The hardest part, however, is stopping. The first book I ever stopped reading in the middle of was really difficult, so were the other few. It becomes much easier once you realize stopping in the middle of the story isn't the end of the world. If it's bad enough, you'll forget it pretty easily.

Besides, it's much worse to agonize over it, thinking "Why did I waste my time!?"

The sooner a bad book is given up, the sooner a good one can be discovered.

Friday, February 20, 2015

What I read in 2014 Fourth Quarter: I Should Probably be Editing

October

Tricked by Kevin Hearne

I read the entire book in three days. The only thing that stopped me from reading the next one so fast was that I had to work.

Trapped by Kevin Hearne

This one flew by by pretty fast too.

Hunted by Kevin Hearne

This one I didn't seem to like quite as much. Most of it involved running from A to B. Although I still enjoyed it, and it had its good moments, it just didn't totally grab me.

Obsidian Curse by Barbara Aninno

The first three Stacy Justice books were fantastic. Book four, Emerald Isle, however, just didn't have the same spark. I didn't plan to get book five but it was 50% off as a daily deal and decided to give it a shot. Sometimes there's just one book that doesn't seem to "work" with the rest of the series (like Ghost Story in the Dresden Files series) and I wanted to see if that was the case.

It felt like the author seemed to scrap some of the buildup/cliffhanger plot elements of book Emerald Isle and just shrug her shoulders, introducing different plot elements rather than tying them from the previous book. Still, it was a letdown and, while I finished the whole thing, it was a forced effort.

November

Shattered by Kevin Hearne

First, I had to get past the fact that it had a deckle edge (dun dun duuuuuunnnnn) I enjoyed it, and it wrapped up a lot of the stuff that's been going on since Hammered, but there are times when I feel like the author made the story too big, too fast.

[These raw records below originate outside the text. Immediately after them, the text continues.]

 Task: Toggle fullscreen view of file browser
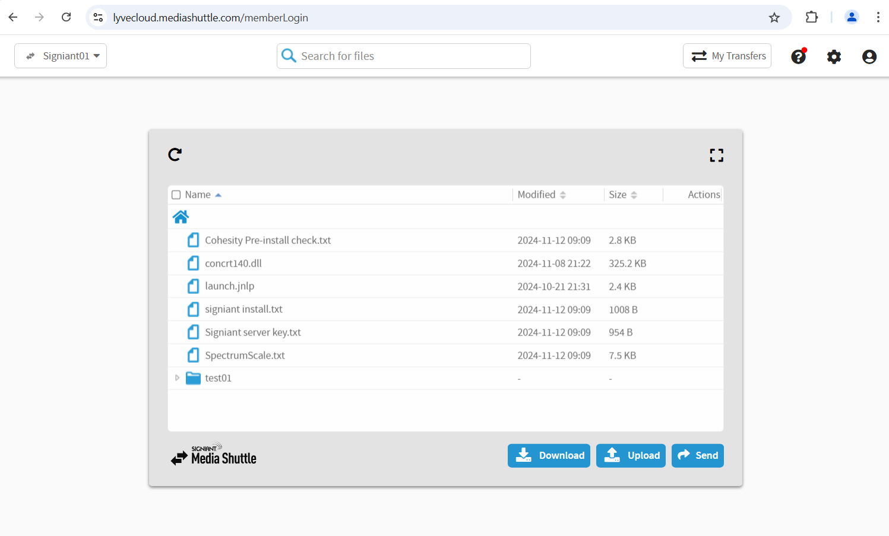[716, 156]
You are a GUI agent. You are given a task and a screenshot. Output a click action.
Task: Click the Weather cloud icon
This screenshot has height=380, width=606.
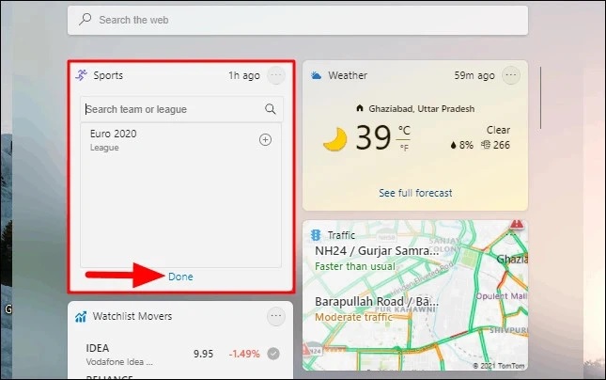pyautogui.click(x=316, y=75)
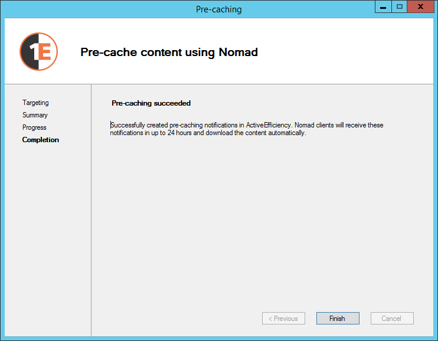Go to the Summary wizard step

(35, 115)
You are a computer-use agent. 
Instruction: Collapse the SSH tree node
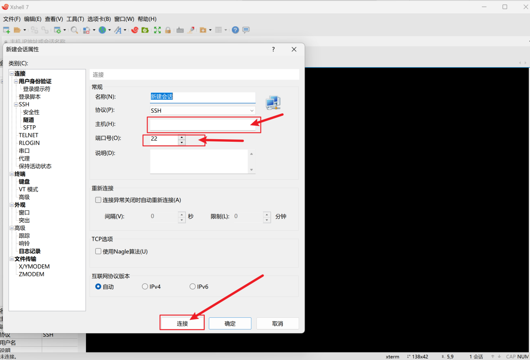16,105
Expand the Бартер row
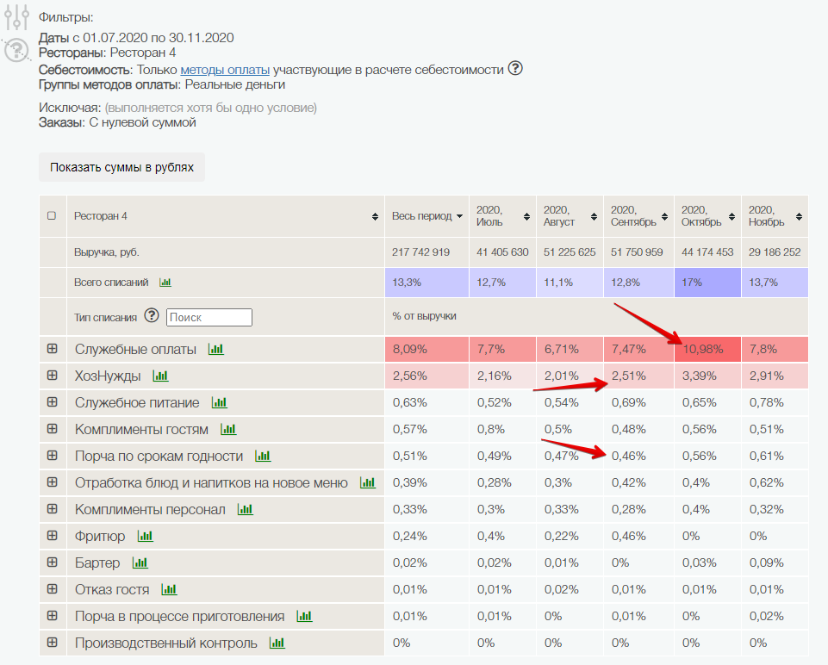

I keep reading and, for some reason, yearning for the main character's past adventures before things got so convoluted with a bazillion pantheons and an impending Ragnarok.

My Life as a White Trash Zombie by Diana Rowland

I was sucked in just reading Amazon's book preview a while back and was dying (pun seriously not intended) to know what happened next. I think I read the whole thing in 2-3 days. It's a little bit Warm Bodies, a little Sookie Stackhouse, and a little Dead Like Me. It's a very satisfying read, and different than the bazillion zombie novels that have come about in the last few years. Best of all, the whole story wraps up neatly without needing any sequels (although there are some if you wanted to continue.)

December

Night Broken by Patricia Briggs

I didn't like the previous two books, so this one took me awhile to get to. Luckily, it feels like it's getting back on track. Still, the main villain of the story felt completely random, like the author threw a couple of darts at some ideas. I didn't see much that contributed to the overall arc of the series, though I suppose I might be missing some stuff that will become more obvious in the next book

I'm actually pretty baffled, as I could swear that I read a couple more books in December, but I couldn't remember since I was getting lax about writing down what I had read. I also spent a lot of that time doing other things.

On to another great year of reading!
 

Tuesday, February 10, 2015

What I Read in 2014: Third Quarter: I Can't Read in All This Rain

July

Skin Game by Jim Butcher

First thing I did the moment I had my hands on it was that I thumbed through every page, ensuring the count was correct. I was so paranoid that I even had a couple of scares and had to go back and recheck a small handful. What can I say? I'm incredibly paranoid after that last time.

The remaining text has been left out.